PROBLEM REQUIREMENTS: Once you have read the data below, set it all down again exactly.

EXCERPTED DATA:
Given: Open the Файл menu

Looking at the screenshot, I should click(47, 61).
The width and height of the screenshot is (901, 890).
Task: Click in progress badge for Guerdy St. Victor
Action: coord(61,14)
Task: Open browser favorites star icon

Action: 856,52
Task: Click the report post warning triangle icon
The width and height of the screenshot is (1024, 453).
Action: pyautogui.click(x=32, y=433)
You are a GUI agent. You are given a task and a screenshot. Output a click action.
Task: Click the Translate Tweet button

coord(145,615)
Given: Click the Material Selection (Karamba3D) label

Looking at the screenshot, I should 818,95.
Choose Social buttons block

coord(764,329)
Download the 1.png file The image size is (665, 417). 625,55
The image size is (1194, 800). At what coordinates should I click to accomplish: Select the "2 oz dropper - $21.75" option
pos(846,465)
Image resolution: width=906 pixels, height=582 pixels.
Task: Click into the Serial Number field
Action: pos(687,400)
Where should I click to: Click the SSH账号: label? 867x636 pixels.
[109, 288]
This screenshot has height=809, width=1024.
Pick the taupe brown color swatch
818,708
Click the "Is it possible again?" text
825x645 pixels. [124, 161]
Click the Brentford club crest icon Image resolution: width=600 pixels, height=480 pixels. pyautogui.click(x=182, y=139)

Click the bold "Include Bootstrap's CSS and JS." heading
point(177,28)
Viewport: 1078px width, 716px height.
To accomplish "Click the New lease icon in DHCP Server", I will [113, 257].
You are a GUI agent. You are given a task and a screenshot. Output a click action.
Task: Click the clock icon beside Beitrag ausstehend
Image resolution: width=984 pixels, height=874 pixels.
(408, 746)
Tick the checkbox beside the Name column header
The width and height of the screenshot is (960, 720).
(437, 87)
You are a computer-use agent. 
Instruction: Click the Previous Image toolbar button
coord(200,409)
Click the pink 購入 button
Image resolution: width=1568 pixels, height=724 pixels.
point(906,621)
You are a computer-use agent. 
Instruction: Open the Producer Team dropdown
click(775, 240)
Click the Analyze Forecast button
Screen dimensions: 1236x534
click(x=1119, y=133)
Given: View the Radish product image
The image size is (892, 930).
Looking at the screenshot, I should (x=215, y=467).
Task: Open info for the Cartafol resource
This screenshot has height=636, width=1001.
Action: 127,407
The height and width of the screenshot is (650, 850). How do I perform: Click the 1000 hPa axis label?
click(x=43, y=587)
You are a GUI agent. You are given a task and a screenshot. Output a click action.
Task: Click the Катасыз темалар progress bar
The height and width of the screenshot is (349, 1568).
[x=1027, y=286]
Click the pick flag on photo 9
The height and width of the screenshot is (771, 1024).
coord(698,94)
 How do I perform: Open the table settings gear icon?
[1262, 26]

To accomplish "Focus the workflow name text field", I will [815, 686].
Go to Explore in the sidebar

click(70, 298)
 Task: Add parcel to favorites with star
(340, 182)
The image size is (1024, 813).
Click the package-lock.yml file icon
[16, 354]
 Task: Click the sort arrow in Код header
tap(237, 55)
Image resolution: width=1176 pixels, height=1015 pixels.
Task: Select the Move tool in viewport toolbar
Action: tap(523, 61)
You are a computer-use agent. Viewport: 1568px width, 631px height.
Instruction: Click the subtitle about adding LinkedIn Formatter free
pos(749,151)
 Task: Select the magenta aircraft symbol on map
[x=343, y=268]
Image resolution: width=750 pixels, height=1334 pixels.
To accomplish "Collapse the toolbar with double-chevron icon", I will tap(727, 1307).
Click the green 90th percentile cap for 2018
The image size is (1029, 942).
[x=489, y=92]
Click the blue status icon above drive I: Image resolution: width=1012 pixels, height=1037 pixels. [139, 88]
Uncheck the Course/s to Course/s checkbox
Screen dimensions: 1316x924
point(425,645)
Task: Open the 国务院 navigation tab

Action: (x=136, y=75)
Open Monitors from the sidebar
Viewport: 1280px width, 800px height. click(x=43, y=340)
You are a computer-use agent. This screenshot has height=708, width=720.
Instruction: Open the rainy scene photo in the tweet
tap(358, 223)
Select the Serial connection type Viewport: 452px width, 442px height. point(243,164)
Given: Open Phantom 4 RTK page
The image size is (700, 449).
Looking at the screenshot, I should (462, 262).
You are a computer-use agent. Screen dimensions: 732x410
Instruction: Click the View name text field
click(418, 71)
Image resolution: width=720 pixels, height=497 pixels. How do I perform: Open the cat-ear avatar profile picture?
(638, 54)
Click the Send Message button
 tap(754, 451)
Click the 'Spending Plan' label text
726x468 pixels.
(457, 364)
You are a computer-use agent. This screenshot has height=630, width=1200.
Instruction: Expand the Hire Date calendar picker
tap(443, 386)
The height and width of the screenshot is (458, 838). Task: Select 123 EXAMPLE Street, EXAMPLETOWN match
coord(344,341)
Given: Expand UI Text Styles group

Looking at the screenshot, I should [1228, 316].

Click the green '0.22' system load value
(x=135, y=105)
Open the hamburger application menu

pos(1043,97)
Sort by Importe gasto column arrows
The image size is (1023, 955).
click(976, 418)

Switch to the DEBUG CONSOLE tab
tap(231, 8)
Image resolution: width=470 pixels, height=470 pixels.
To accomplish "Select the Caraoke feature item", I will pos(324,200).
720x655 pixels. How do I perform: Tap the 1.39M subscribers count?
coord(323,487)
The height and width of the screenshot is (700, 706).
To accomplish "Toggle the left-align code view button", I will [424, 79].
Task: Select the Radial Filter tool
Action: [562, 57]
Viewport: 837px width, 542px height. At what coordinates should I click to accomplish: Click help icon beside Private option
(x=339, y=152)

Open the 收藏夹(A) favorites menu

ANSWER SPACE:
Given: Open the Файл menu

Looking at the screenshot, I should click(47, 61).
The width and height of the screenshot is (901, 890).
Task: Click in progress badge for Guerdy St. Victor
Action: coord(61,14)
Task: Open browser favorites star icon

Action: 856,52
Task: Click the report post warning triangle icon
The width and height of the screenshot is (1024, 453).
Action: pyautogui.click(x=32, y=433)
You are a GUI agent. You are given a task and a screenshot. Output a click action.
Task: Click the Translate Tweet button

coord(145,615)
Given: Click the Material Selection (Karamba3D) label

Looking at the screenshot, I should 818,95.
Choose Social buttons block

coord(764,329)
Download the 1.png file The image size is (665, 417). 625,55
The image size is (1194, 800). At what coordinates should I click to accomplish: Select the "2 oz dropper - $21.75" option
pos(846,465)
Image resolution: width=906 pixels, height=582 pixels.
Task: Click into the Serial Number field
Action: pos(687,400)
Where should I click to: Click the SSH账号: label? 867x636 pixels.
[109, 288]
This screenshot has height=809, width=1024.
Pick the taupe brown color swatch
818,708
Click the "Is it possible again?" text
825x645 pixels. [124, 161]
Click the Brentford club crest icon Image resolution: width=600 pixels, height=480 pixels. pyautogui.click(x=182, y=139)

Click the bold "Include Bootstrap's CSS and JS." heading
point(177,28)
Viewport: 1078px width, 716px height.
To accomplish "Click the New lease icon in DHCP Server", I will [113, 257].
You are a GUI agent. You are given a task and a screenshot. Output a click action.
Task: Click the clock icon beside Beitrag ausstehend
Image resolution: width=984 pixels, height=874 pixels.
(408, 746)
Tick the checkbox beside the Name column header
The width and height of the screenshot is (960, 720).
(437, 87)
You are a computer-use agent. 
Instruction: Click the Previous Image toolbar button
coord(200,409)
Click the pink 購入 button
Image resolution: width=1568 pixels, height=724 pixels.
point(906,621)
You are a computer-use agent. 
Instruction: Open the Producer Team dropdown
click(775, 240)
Click the Analyze Forecast button
Screen dimensions: 1236x534
click(x=1119, y=133)
Given: View the Radish product image
The image size is (892, 930).
Looking at the screenshot, I should (x=215, y=467).
Task: Open info for the Cartafol resource
This screenshot has height=636, width=1001.
Action: 127,407
The height and width of the screenshot is (650, 850). How do I perform: Click the 1000 hPa axis label?
click(x=43, y=587)
You are a GUI agent. You are given a task and a screenshot. Output a click action.
Task: Click the Катасыз темалар progress bar
The height and width of the screenshot is (349, 1568).
[x=1027, y=286]
Click the pick flag on photo 9
The height and width of the screenshot is (771, 1024).
coord(698,94)
 How do I perform: Open the table settings gear icon?
[1262, 26]

To accomplish "Focus the workflow name text field", I will [815, 686].
Go to Explore in the sidebar

click(70, 298)
 Task: Add parcel to favorites with star
(340, 182)
The image size is (1024, 813).
Click the package-lock.yml file icon
[16, 354]
 Task: Click the sort arrow in Код header
tap(237, 55)
Image resolution: width=1176 pixels, height=1015 pixels.
Task: Select the Move tool in viewport toolbar
Action: tap(523, 61)
You are a computer-use agent. Viewport: 1568px width, 631px height.
Instruction: Click the subtitle about adding LinkedIn Formatter free
pos(749,151)
 Task: Select the magenta aircraft symbol on map
[x=343, y=268]
Image resolution: width=750 pixels, height=1334 pixels.
To accomplish "Collapse the toolbar with double-chevron icon", I will tap(727, 1307).
Click the green 90th percentile cap for 2018
The image size is (1029, 942).
[x=489, y=92]
Click the blue status icon above drive I: Image resolution: width=1012 pixels, height=1037 pixels. [139, 88]
Uncheck the Course/s to Course/s checkbox
Screen dimensions: 1316x924
point(425,645)
Task: Open the 国务院 navigation tab

Action: (x=136, y=75)
Open Monitors from the sidebar
Viewport: 1280px width, 800px height. click(x=43, y=340)
You are a computer-use agent. This screenshot has height=708, width=720.
Instruction: Open the rainy scene photo in the tweet
tap(358, 223)
Select the Serial connection type Viewport: 452px width, 442px height. point(243,164)
Given: Open Phantom 4 RTK page
The image size is (700, 449).
Looking at the screenshot, I should (462, 262).
You are a computer-use agent. Screen dimensions: 732x410
Instruction: Click the View name text field
click(418, 71)
Image resolution: width=720 pixels, height=497 pixels. How do I perform: Open the cat-ear avatar profile picture?
(638, 54)
Click the Send Message button
 tap(754, 451)
Click the 'Spending Plan' label text
726x468 pixels.
(457, 364)
You are a computer-use agent. This screenshot has height=630, width=1200.
Instruction: Expand the Hire Date calendar picker
tap(443, 386)
The height and width of the screenshot is (458, 838). Task: Select 123 EXAMPLE Street, EXAMPLETOWN match
coord(344,341)
Given: Expand UI Text Styles group

Looking at the screenshot, I should [1228, 316].

Click the green '0.22' system load value
(x=135, y=105)
Open the hamburger application menu

pos(1043,97)
Sort by Importe gasto column arrows
The image size is (1023, 955).
click(976, 418)

Switch to the DEBUG CONSOLE tab
tap(231, 8)
Image resolution: width=470 pixels, height=470 pixels.
To accomplish "Select the Caraoke feature item", I will pos(324,200).
720x655 pixels. How do I perform: Tap the 1.39M subscribers count?
coord(323,487)
The height and width of the screenshot is (700, 706).
To accomplish "Toggle the left-align code view button", I will [424, 79].
Task: Select the Radial Filter tool
Action: [562, 57]
Viewport: 837px width, 542px height. At what coordinates should I click to accomplish: Click help icon beside Private option
(x=339, y=152)

Open the 收藏夹(A) favorites menu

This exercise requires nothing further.